Stored items:
*** Begin section ***

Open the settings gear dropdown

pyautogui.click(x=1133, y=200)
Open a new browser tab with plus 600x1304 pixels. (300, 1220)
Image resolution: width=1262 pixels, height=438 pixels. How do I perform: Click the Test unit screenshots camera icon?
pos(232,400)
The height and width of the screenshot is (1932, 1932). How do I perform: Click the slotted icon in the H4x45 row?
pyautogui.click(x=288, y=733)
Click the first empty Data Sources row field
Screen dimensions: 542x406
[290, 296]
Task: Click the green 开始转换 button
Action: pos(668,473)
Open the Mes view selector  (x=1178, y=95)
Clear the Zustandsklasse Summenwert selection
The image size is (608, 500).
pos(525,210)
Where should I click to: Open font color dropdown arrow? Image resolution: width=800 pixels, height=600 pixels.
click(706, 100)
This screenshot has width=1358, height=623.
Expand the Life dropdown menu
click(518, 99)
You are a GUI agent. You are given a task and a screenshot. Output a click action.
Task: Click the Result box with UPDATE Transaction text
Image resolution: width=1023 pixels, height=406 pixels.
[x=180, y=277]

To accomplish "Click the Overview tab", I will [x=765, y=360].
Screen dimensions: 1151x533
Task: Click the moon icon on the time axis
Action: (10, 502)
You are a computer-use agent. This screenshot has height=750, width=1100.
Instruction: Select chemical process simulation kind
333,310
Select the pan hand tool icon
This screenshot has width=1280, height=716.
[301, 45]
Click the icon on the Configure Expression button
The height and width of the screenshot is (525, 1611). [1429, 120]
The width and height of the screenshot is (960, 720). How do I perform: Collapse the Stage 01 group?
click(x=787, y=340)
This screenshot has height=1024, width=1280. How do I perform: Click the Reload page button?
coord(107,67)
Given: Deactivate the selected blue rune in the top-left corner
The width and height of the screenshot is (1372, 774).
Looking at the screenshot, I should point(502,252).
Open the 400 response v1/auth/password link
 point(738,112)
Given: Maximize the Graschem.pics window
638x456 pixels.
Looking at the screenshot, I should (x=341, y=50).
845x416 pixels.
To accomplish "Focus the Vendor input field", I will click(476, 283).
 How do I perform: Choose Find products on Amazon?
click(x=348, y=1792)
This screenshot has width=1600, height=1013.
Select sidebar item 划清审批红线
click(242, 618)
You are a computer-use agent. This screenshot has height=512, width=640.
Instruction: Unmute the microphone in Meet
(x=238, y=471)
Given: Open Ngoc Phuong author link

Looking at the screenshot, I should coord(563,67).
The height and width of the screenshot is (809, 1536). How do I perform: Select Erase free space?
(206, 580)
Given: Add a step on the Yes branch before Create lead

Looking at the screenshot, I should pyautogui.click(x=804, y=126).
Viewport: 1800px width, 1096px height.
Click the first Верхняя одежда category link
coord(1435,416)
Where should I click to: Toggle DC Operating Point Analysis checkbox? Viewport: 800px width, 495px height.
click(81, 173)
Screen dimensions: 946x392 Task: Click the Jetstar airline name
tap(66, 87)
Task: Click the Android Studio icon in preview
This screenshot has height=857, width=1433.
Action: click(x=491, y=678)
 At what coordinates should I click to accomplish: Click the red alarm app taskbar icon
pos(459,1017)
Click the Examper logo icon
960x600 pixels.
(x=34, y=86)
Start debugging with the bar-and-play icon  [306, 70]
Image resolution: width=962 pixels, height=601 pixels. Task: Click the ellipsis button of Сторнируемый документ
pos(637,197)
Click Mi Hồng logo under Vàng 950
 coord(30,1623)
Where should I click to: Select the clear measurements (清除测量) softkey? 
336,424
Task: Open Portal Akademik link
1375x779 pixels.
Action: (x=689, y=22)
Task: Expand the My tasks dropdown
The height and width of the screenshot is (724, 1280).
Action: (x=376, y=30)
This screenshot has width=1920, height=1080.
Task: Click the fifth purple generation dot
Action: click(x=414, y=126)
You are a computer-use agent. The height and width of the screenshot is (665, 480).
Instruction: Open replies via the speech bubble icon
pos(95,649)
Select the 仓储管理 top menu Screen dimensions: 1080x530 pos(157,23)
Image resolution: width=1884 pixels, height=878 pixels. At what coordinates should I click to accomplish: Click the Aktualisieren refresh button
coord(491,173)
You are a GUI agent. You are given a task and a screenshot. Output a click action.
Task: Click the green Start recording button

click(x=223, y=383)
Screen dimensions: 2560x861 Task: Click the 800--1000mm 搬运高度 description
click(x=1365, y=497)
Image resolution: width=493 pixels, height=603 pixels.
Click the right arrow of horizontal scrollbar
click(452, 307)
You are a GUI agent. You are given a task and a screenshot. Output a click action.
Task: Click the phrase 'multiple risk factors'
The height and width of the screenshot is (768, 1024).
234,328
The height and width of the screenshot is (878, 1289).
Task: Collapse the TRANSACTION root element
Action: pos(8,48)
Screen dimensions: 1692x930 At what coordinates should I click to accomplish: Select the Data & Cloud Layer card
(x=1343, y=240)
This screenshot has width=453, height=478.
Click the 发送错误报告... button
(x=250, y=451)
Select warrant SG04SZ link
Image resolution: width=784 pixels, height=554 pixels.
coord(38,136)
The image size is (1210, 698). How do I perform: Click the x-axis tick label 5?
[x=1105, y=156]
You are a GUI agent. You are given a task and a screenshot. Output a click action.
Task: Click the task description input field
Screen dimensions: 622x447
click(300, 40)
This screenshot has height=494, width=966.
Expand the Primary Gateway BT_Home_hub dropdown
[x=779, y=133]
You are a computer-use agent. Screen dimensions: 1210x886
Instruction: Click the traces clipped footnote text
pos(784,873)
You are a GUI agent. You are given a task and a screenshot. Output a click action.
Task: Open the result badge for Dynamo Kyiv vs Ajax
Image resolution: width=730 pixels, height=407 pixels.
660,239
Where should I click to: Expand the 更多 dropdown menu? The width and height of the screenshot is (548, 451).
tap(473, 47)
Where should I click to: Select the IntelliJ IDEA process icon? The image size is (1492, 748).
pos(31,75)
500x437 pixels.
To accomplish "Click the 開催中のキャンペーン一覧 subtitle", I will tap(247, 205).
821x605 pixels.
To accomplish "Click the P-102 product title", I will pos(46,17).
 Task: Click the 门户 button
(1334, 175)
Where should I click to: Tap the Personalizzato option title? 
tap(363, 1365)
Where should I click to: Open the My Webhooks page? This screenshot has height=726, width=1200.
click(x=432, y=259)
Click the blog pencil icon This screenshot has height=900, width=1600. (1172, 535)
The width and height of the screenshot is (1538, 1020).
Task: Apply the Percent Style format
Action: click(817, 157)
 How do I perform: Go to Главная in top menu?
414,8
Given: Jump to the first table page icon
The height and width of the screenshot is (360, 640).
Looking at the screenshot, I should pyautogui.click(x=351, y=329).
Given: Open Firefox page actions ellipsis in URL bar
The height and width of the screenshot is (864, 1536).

*** End section ***

> _What you should do_:
Copy the entries above exactly, leaving none out.

> _The completed task_:
Open the settings gear dropdown

pyautogui.click(x=1133, y=200)
Open a new browser tab with plus 600x1304 pixels. (300, 1220)
Image resolution: width=1262 pixels, height=438 pixels. How do I perform: Click the Test unit screenshots camera icon?
pos(232,400)
The height and width of the screenshot is (1932, 1932). How do I perform: Click the slotted icon in the H4x45 row?
pyautogui.click(x=288, y=733)
Click the first empty Data Sources row field
Screen dimensions: 542x406
[290, 296]
Task: Click the green 开始转换 button
Action: pos(668,473)
Open the Mes view selector  (x=1178, y=95)
Clear the Zustandsklasse Summenwert selection
The image size is (608, 500).
pos(525,210)
Where should I click to: Open font color dropdown arrow? Image resolution: width=800 pixels, height=600 pixels.
click(706, 100)
This screenshot has width=1358, height=623.
Expand the Life dropdown menu
click(518, 99)
You are a GUI agent. You are given a task and a screenshot. Output a click action.
Task: Click the Result box with UPDATE Transaction text
Image resolution: width=1023 pixels, height=406 pixels.
[x=180, y=277]

To accomplish "Click the Overview tab", I will [x=765, y=360].
Screen dimensions: 1151x533
Task: Click the moon icon on the time axis
Action: (10, 502)
You are a computer-use agent. This screenshot has height=750, width=1100.
Instruction: Select chemical process simulation kind
333,310
Select the pan hand tool icon
This screenshot has width=1280, height=716.
[301, 45]
Click the icon on the Configure Expression button
The height and width of the screenshot is (525, 1611). [1429, 120]
The width and height of the screenshot is (960, 720). How do I perform: Collapse the Stage 01 group?
click(x=787, y=340)
This screenshot has height=1024, width=1280. How do I perform: Click the Reload page button?
coord(107,67)
Given: Deactivate the selected blue rune in the top-left corner
The width and height of the screenshot is (1372, 774).
Looking at the screenshot, I should point(502,252).
Open the 400 response v1/auth/password link
 point(738,112)
Given: Maximize the Graschem.pics window
638x456 pixels.
Looking at the screenshot, I should (x=341, y=50).
845x416 pixels.
To accomplish "Focus the Vendor input field", I will click(476, 283).
 How do I perform: Choose Find products on Amazon?
click(x=348, y=1792)
This screenshot has width=1600, height=1013.
Select sidebar item 划清审批红线
click(242, 618)
You are a computer-use agent. This screenshot has height=512, width=640.
Instruction: Unmute the microphone in Meet
(x=238, y=471)
Given: Open Ngoc Phuong author link

Looking at the screenshot, I should coord(563,67).
The height and width of the screenshot is (809, 1536). How do I perform: Select Erase free space?
(206, 580)
Given: Add a step on the Yes branch before Create lead

Looking at the screenshot, I should pyautogui.click(x=804, y=126).
Viewport: 1800px width, 1096px height.
Click the first Верхняя одежда category link
coord(1435,416)
Where should I click to: Toggle DC Operating Point Analysis checkbox? Viewport: 800px width, 495px height.
click(81, 173)
Screen dimensions: 946x392 Task: Click the Jetstar airline name
tap(66, 87)
Task: Click the Android Studio icon in preview
This screenshot has height=857, width=1433.
Action: click(x=491, y=678)
 At what coordinates should I click to accomplish: Click the red alarm app taskbar icon
pos(459,1017)
Click the Examper logo icon
960x600 pixels.
(x=34, y=86)
Start debugging with the bar-and-play icon  [306, 70]
Image resolution: width=962 pixels, height=601 pixels. Task: Click the ellipsis button of Сторнируемый документ
pos(637,197)
Click Mi Hồng logo under Vàng 950
 coord(30,1623)
Where should I click to: Select the clear measurements (清除测量) softkey? 
336,424
Task: Open Portal Akademik link
1375x779 pixels.
Action: (x=689, y=22)
Task: Expand the My tasks dropdown
The height and width of the screenshot is (724, 1280).
Action: (x=376, y=30)
This screenshot has width=1920, height=1080.
Task: Click the fifth purple generation dot
Action: click(x=414, y=126)
You are a computer-use agent. The height and width of the screenshot is (665, 480).
Instruction: Open replies via the speech bubble icon
pos(95,649)
Select the 仓储管理 top menu Screen dimensions: 1080x530 pos(157,23)
Image resolution: width=1884 pixels, height=878 pixels. At what coordinates should I click to accomplish: Click the Aktualisieren refresh button
coord(491,173)
You are a GUI agent. You are given a task and a screenshot. Output a click action.
Task: Click the green Start recording button

click(x=223, y=383)
Screen dimensions: 2560x861 Task: Click the 800--1000mm 搬运高度 description
click(x=1365, y=497)
Image resolution: width=493 pixels, height=603 pixels.
Click the right arrow of horizontal scrollbar
click(452, 307)
You are a GUI agent. You are given a task and a screenshot. Output a click action.
Task: Click the phrase 'multiple risk factors'
The height and width of the screenshot is (768, 1024).
234,328
The height and width of the screenshot is (878, 1289).
Task: Collapse the TRANSACTION root element
Action: pos(8,48)
Screen dimensions: 1692x930 At what coordinates should I click to accomplish: Select the Data & Cloud Layer card
(x=1343, y=240)
This screenshot has width=453, height=478.
Click the 发送错误报告... button
(x=250, y=451)
Select warrant SG04SZ link
Image resolution: width=784 pixels, height=554 pixels.
coord(38,136)
The image size is (1210, 698). How do I perform: Click the x-axis tick label 5?
[x=1105, y=156]
You are a GUI agent. You are given a task and a screenshot. Output a click action.
Task: Click the task description input field
Screen dimensions: 622x447
click(300, 40)
This screenshot has height=494, width=966.
Expand the Primary Gateway BT_Home_hub dropdown
[x=779, y=133]
You are a computer-use agent. Screen dimensions: 1210x886
Instruction: Click the traces clipped footnote text
pos(784,873)
You are a GUI agent. You are given a task and a screenshot. Output a click action.
Task: Open the result badge for Dynamo Kyiv vs Ajax
Image resolution: width=730 pixels, height=407 pixels.
660,239
Where should I click to: Expand the 更多 dropdown menu? The width and height of the screenshot is (548, 451).
tap(473, 47)
Where should I click to: Select the IntelliJ IDEA process icon? The image size is (1492, 748).
pos(31,75)
500x437 pixels.
To accomplish "Click the 開催中のキャンペーン一覧 subtitle", I will tap(247, 205).
821x605 pixels.
To accomplish "Click the P-102 product title", I will pos(46,17).
 Task: Click the 门户 button
(1334, 175)
Where should I click to: Tap the Personalizzato option title? 
tap(363, 1365)
Where should I click to: Open the My Webhooks page? This screenshot has height=726, width=1200.
click(x=432, y=259)
Click the blog pencil icon This screenshot has height=900, width=1600. (1172, 535)
The width and height of the screenshot is (1538, 1020).
Task: Apply the Percent Style format
Action: click(817, 157)
 How do I perform: Go to Главная in top menu?
414,8
Given: Jump to the first table page icon
The height and width of the screenshot is (360, 640).
Looking at the screenshot, I should pyautogui.click(x=351, y=329).
Given: Open Firefox page actions ellipsis in URL bar
The height and width of the screenshot is (864, 1536).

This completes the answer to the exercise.